BEGIN PROVIDED DATA

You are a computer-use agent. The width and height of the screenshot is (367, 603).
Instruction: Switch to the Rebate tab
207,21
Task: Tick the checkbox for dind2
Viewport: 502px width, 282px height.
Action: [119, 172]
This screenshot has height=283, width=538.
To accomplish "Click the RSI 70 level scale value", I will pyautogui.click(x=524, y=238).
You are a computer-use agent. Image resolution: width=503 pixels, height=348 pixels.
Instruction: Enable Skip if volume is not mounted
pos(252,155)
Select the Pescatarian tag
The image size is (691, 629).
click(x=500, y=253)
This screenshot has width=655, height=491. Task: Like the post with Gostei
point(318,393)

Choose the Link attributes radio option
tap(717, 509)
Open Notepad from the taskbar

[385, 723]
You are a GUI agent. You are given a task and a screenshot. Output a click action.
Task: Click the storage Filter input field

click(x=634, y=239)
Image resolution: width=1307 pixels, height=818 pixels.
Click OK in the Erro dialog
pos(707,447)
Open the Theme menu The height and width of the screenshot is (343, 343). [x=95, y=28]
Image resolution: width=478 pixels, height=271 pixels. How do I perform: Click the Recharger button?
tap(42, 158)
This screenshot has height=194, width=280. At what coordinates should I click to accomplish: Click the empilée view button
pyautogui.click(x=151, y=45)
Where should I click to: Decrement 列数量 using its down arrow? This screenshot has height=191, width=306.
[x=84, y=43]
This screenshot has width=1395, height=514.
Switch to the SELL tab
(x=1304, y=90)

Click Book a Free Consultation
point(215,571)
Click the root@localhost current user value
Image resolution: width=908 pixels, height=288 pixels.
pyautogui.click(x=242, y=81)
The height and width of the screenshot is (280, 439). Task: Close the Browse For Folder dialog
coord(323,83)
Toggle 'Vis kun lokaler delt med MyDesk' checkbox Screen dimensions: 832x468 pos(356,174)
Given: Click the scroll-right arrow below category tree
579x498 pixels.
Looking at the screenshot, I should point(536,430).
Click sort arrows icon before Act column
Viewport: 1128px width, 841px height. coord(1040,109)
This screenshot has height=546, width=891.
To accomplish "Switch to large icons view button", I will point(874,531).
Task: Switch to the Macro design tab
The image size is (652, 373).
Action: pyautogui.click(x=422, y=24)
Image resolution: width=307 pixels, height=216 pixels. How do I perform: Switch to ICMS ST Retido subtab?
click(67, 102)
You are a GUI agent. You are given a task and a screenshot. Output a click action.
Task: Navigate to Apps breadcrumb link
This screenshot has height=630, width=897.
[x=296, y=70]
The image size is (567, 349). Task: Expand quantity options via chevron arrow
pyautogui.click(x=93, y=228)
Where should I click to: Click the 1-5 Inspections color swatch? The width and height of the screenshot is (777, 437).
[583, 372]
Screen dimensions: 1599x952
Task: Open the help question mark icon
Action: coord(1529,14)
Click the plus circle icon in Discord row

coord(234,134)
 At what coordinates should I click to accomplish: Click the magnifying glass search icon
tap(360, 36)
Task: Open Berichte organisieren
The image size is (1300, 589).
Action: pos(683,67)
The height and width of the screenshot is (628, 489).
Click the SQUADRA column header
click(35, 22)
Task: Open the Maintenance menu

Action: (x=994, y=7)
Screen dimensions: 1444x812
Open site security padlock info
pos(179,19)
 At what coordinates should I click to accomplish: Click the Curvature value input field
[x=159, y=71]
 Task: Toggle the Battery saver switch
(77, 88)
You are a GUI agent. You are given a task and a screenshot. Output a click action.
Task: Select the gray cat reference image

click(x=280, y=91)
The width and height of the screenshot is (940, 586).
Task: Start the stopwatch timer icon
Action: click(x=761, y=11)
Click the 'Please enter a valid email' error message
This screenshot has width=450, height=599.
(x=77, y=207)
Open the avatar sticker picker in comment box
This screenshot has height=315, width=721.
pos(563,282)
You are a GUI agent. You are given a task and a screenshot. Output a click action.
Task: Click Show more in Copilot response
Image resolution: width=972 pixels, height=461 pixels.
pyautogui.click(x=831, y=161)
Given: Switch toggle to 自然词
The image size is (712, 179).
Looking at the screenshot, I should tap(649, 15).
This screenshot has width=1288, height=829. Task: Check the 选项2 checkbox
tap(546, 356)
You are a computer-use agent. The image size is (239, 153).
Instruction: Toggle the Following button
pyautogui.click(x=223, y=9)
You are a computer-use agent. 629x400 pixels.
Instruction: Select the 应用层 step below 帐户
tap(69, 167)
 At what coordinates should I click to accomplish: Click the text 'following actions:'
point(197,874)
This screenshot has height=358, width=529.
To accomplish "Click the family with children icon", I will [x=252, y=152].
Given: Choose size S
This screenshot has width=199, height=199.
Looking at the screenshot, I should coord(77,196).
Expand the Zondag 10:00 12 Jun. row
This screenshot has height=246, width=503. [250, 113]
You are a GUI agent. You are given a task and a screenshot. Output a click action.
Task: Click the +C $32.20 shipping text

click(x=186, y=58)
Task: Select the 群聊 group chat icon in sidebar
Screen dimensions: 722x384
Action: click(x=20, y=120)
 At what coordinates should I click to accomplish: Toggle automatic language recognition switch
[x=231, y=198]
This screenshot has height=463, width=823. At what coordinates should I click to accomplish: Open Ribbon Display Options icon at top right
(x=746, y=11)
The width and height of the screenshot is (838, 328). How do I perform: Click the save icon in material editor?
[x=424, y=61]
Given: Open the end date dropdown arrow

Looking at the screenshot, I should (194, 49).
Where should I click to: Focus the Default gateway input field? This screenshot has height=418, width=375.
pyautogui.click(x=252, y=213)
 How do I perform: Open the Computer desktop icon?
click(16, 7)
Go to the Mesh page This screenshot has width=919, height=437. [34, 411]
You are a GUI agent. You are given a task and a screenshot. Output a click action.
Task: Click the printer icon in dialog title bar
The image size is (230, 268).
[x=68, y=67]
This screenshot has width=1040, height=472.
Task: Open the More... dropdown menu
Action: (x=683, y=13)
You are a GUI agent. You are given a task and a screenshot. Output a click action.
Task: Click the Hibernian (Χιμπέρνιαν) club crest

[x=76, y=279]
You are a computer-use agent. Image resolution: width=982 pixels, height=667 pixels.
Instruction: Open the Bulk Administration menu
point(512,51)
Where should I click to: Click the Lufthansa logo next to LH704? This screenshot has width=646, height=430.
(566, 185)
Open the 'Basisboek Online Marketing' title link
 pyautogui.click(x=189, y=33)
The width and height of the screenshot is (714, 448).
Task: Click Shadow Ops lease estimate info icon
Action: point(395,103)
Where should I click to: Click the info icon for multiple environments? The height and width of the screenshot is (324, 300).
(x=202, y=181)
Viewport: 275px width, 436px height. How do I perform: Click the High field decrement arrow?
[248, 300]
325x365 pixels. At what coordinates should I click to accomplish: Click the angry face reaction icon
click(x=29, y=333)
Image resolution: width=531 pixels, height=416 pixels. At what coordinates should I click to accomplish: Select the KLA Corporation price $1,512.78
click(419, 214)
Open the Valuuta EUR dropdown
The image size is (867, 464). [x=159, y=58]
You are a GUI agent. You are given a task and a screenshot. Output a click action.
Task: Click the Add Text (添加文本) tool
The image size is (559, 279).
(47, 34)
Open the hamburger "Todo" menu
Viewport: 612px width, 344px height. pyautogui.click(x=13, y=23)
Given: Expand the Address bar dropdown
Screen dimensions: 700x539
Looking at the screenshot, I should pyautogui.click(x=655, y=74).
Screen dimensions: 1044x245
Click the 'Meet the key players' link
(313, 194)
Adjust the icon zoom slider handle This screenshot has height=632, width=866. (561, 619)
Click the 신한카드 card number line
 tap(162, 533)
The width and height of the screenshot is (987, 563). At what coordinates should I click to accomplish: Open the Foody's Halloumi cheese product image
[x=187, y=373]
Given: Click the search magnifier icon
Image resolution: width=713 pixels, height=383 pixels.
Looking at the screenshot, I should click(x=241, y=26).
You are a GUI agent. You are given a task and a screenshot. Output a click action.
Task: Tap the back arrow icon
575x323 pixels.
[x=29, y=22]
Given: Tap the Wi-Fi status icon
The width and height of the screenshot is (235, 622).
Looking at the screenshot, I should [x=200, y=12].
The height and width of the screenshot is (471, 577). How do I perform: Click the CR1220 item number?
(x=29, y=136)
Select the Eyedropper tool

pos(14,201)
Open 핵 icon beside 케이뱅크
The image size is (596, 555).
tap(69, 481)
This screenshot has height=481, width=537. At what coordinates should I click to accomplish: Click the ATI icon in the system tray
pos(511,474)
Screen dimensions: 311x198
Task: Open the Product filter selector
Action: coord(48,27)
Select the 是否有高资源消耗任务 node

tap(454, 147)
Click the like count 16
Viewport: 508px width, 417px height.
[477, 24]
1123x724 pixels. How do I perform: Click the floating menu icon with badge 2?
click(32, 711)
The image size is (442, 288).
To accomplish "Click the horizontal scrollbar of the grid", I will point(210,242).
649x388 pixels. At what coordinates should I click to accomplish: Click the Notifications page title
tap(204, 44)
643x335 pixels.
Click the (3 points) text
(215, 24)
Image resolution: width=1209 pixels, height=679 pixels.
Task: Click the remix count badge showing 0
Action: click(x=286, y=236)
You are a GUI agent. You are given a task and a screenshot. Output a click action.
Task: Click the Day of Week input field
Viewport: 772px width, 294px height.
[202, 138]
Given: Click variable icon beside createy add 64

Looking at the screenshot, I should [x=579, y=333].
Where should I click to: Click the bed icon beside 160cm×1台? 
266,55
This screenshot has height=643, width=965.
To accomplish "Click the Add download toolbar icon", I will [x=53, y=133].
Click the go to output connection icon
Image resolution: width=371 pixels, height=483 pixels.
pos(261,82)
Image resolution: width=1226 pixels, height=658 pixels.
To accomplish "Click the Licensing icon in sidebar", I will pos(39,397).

END PROVIDED DATA

• **THE TASK**: When you reach the line with "Instruction: Select the 应用层 step below 帐户" in the records above, start writing out lines exactly, and stop once the line with "Given: Choose size S" has been written; include nothing else.

• **TASK RESPONSE**:
Instruction: Select the 应用层 step below 帐户
tap(69, 167)
 At what coordinates should I click to accomplish: Click the text 'following actions:'
point(197,874)
This screenshot has height=358, width=529.
To accomplish "Click the family with children icon", I will [x=252, y=152].
Given: Choose size S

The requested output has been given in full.